Work order
Each line from the one containing "Collapse Ext Tag: HE Operation" through the final line of the data below must be repeated exactly.

Stored data
┌────────

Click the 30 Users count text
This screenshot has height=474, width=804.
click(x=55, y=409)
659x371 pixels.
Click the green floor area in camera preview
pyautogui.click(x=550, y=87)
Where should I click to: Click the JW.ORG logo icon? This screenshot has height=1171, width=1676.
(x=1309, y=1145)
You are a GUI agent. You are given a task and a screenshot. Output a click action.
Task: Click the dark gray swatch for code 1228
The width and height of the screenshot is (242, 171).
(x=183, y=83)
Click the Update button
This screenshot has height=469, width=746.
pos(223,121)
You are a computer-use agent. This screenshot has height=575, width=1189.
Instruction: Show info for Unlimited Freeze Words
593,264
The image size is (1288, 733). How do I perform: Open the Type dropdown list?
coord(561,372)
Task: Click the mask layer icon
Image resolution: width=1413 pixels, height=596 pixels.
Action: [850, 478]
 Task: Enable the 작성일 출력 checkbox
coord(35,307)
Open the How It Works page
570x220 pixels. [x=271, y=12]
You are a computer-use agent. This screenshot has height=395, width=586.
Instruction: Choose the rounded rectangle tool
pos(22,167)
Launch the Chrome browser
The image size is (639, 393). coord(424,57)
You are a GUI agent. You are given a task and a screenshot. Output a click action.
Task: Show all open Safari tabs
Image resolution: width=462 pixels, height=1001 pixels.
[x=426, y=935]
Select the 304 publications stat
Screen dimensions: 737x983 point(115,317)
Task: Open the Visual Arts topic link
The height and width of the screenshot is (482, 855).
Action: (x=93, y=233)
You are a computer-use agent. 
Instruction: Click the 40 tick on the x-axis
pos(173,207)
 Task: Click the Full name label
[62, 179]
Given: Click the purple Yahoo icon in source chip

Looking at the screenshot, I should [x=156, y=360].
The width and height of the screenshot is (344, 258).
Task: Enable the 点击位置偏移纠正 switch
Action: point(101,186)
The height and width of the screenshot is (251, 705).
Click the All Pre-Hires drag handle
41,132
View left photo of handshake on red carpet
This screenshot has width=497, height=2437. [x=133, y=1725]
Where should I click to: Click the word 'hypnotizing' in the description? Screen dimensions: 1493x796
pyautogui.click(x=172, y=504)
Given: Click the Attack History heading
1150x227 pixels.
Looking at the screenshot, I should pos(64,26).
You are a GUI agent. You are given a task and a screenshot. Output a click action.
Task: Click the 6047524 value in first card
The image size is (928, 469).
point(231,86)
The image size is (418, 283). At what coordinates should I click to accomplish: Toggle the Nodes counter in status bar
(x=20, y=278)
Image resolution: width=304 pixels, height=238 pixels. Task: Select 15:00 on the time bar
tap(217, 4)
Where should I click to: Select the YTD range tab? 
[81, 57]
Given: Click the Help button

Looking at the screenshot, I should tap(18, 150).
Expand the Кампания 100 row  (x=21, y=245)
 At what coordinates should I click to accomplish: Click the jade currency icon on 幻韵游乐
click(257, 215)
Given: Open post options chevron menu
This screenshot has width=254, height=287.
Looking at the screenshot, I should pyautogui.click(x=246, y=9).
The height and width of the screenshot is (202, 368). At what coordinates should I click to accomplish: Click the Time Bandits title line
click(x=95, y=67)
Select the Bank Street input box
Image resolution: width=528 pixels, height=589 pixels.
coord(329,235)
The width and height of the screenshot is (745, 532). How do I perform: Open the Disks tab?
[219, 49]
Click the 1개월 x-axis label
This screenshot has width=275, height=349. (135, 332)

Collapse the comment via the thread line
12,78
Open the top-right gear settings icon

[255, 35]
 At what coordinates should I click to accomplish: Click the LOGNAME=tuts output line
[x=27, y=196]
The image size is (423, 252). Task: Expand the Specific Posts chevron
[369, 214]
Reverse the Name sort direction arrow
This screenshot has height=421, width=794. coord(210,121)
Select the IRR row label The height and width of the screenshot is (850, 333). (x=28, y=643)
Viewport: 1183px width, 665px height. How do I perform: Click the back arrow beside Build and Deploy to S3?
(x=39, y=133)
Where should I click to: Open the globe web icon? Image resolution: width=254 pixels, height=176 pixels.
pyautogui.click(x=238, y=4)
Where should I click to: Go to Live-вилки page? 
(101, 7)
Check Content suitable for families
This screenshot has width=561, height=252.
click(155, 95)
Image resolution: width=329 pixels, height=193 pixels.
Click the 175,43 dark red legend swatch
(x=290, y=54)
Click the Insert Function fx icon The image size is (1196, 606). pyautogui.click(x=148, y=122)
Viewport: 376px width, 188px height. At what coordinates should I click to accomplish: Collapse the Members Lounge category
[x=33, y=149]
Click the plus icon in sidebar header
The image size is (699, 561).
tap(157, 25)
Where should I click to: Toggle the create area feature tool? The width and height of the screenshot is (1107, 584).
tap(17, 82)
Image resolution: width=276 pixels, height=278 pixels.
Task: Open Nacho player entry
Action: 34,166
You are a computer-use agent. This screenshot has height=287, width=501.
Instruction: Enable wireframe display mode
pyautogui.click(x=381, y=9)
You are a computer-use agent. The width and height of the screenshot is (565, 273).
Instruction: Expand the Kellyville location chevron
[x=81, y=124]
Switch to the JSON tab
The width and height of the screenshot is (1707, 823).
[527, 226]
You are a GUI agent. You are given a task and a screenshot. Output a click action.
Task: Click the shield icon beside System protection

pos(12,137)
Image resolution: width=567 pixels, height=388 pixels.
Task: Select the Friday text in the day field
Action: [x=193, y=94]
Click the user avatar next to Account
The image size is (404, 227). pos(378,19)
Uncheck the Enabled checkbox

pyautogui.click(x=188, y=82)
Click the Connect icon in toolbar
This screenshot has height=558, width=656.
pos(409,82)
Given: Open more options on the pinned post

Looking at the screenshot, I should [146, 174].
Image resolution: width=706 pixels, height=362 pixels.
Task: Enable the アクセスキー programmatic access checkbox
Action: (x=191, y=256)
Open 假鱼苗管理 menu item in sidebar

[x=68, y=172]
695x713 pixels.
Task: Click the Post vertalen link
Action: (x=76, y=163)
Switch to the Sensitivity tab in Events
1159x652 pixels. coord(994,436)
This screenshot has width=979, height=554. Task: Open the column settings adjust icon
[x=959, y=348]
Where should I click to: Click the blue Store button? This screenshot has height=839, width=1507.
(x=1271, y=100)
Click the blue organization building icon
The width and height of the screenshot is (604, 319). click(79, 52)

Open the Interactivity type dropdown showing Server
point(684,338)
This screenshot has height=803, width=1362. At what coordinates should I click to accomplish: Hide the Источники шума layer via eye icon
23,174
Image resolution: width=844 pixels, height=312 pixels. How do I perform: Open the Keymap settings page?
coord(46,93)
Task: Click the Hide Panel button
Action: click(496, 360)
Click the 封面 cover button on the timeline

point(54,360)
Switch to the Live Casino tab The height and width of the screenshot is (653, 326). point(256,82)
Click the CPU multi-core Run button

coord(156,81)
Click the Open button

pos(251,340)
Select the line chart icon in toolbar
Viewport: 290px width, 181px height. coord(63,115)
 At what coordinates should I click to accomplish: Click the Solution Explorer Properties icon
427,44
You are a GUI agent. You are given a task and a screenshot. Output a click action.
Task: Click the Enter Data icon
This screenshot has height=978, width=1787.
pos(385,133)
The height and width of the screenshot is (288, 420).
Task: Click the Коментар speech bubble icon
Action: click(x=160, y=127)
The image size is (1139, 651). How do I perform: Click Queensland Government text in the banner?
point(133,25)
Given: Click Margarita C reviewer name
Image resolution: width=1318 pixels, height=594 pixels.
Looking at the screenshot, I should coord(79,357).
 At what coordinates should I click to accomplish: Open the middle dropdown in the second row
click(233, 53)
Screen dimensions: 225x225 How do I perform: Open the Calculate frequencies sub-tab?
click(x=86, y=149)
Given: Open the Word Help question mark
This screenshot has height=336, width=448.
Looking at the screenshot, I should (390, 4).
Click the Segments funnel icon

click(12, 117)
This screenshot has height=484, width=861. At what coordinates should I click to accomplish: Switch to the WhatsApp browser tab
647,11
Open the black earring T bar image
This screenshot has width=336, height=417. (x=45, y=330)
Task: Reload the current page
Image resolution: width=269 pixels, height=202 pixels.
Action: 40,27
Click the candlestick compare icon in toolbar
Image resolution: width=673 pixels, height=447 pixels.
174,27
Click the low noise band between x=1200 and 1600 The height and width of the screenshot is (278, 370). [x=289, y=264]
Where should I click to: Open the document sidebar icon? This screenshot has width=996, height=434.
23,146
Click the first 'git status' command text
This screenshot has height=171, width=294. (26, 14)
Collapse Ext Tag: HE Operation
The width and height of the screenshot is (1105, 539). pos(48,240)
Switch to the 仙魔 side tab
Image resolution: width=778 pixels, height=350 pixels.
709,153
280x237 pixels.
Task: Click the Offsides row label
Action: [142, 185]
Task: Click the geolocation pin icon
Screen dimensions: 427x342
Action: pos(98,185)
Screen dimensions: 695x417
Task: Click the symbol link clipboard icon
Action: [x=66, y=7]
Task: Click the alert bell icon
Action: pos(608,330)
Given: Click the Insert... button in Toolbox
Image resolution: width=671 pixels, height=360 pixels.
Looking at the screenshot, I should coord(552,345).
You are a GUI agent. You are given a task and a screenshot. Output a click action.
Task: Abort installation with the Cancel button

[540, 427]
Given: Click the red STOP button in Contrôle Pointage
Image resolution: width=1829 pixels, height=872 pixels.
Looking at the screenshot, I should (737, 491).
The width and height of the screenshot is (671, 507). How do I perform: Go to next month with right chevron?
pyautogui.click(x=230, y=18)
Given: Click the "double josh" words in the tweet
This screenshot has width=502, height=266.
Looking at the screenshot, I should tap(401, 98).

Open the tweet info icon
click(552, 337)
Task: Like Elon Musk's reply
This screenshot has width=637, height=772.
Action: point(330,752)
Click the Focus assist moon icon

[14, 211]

└────────

Completed exercise
Collapse Ext Tag: HE Operation
The width and height of the screenshot is (1105, 539). pos(48,240)
Switch to the 仙魔 side tab
Image resolution: width=778 pixels, height=350 pixels.
709,153
280x237 pixels.
Task: Click the Offsides row label
Action: [142, 185]
Task: Click the geolocation pin icon
Screen dimensions: 427x342
Action: pos(98,185)
Screen dimensions: 695x417
Task: Click the symbol link clipboard icon
Action: [x=66, y=7]
Task: Click the alert bell icon
Action: pos(608,330)
Given: Click the Insert... button in Toolbox
Image resolution: width=671 pixels, height=360 pixels.
Looking at the screenshot, I should coord(552,345).
You are a GUI agent. You are given a task and a screenshot. Output a click action.
Task: Abort installation with the Cancel button

[540, 427]
Given: Click the red STOP button in Contrôle Pointage
Image resolution: width=1829 pixels, height=872 pixels.
Looking at the screenshot, I should (737, 491).
The width and height of the screenshot is (671, 507). How do I perform: Go to next month with right chevron?
pyautogui.click(x=230, y=18)
Given: Click the "double josh" words in the tweet
This screenshot has width=502, height=266.
Looking at the screenshot, I should tap(401, 98).

Open the tweet info icon
click(552, 337)
Task: Like Elon Musk's reply
This screenshot has width=637, height=772.
Action: point(330,752)
Click the Focus assist moon icon

[14, 211]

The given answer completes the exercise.